START EXCERPT TO READ

Sorry for the unoriginal choice of title. This is about the fourth Samizdata post with a title related to that slogan, and the umpteenth to mention it. Don’t blame us. If the authorities would stop repeatedly proving that slogan to be a cruel travesty, we would be happy to stop going on about it.

Until that day arrives, the Guardian has a good report on the latest example of what innocent people have to fear:

Police made ‘appalling’ errors in using internet data to target suspects

Police have made serious errors getting search warrants for suspected sex offenders, leading to the targeting of innocent people and children being wrongly separated from their parents, an official report has revealed.

The errors – highlighted by the interception of communications commissioner, Sir Stanley Burnton, in his annual report to the prime minister – had “appalling” consequences and related to some of the most intrusive powers the state can use against its citizens.

In one example, two children were separated from their parents for a weekend while the parents were questioned as suspects in a child sexual exploitation case. It later emerged that police had raided the wrong address due to an error on the documentation and the parents were innocent.

Digital devices belonging to innocent people were also forensically examined by police, Burnton said.

The errors identified were mainly because details were wrongly entered into software that helps police work out the location where a specific IP (internet protocol) address has been used.

But IP addresses are routinely reassigned by internet providers. Burnton warned investigators not to rely on them when trying to work out who is hiding behind the anonymity of the internet to commit crimes.

He wrote: “These [errors] are far more common than is acceptable, especially in cases relating to child sex exploitation. The impact on some victims of these errors has been appalling.”

16 comments to All together now: if you have nothing to hide, you have nothing to fear

  • CaptDMO

    Of COURSE I have something to hide.On average, 3 times a day!
    The legislature has SEEN to it! For example…
    If I whip out Mr. Happy, to wizz on a tree, I can claim youth sexual predator status, as an under aged girl COULD HAVE POSSIBLY been passing by AT ANY TIME!
    It’s happened in the US.(Not to me. I live in the sticks, where food comes from, now)
    Now, let’s chat about public beer drinking, and ordering a bacon/egg sandwich, on toast, over easy!
    WOAH! Did you SEE the (attributes of) that woman with the plunging neck tee shirt that just walked by?

END EXCERPT TO READ

• ASSIGNMENT A:
According to the post on police internet-data errors, why do its authors keep returning to the slogan behind its title?

START EXTRACTED MATERIAL

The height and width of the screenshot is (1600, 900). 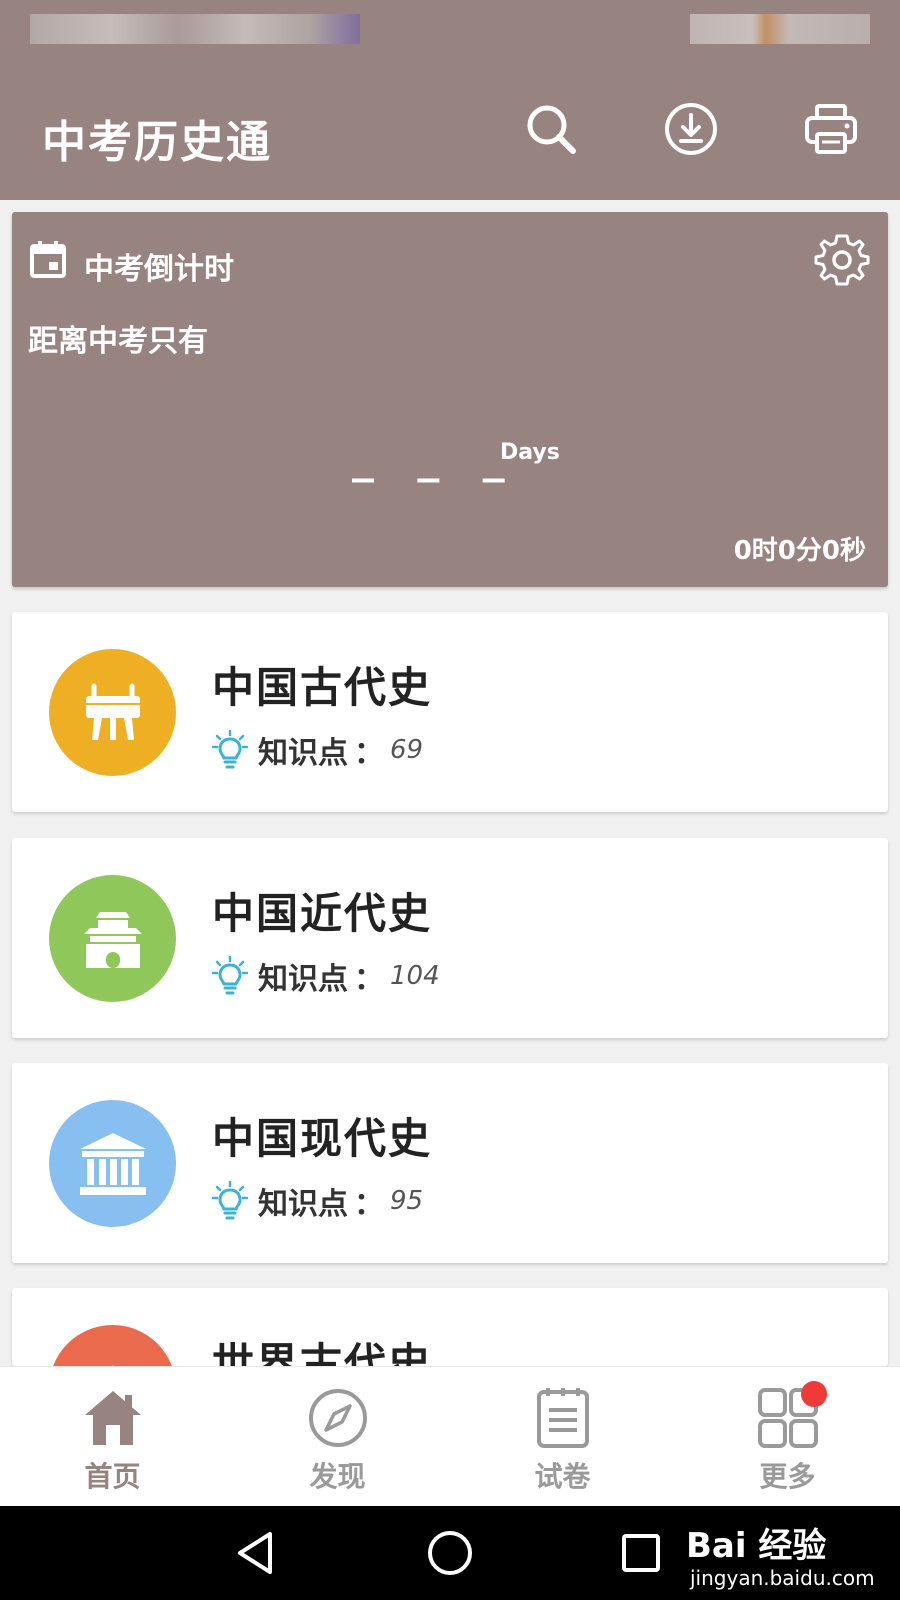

END EXTRACTED MATERIAL
START EXTRACTED MATERIAL

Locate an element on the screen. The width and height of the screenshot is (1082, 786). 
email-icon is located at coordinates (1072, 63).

END EXTRACTED MATERIAL
START EXTRACTED MATERIAL

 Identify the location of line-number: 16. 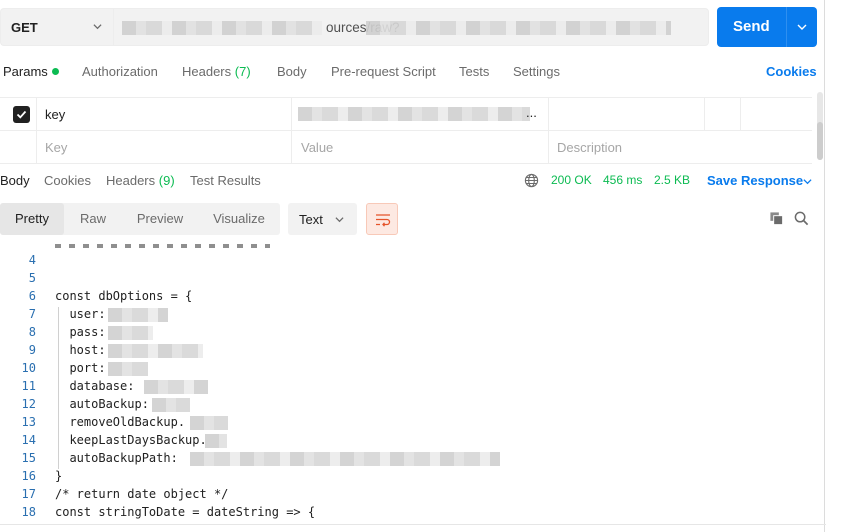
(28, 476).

END EXTRACTED MATERIAL

• ASSIGNMENT B:
In the rows, can you substitute "item" for "element" in everything from the line containing "Locate an element" down to the line containing "email-icon is located", and return only those lines?

• YOUR SOLUTION A:
Because the authorities keep proving that slogan to be a cruel travesty. The post says they would happily stop going on about it if the authorities stopped doing so.

• YOUR SOLUTION B:
Locate an item on the screen. The width and height of the screenshot is (1082, 786). 
email-icon is located at coordinates (1072, 63).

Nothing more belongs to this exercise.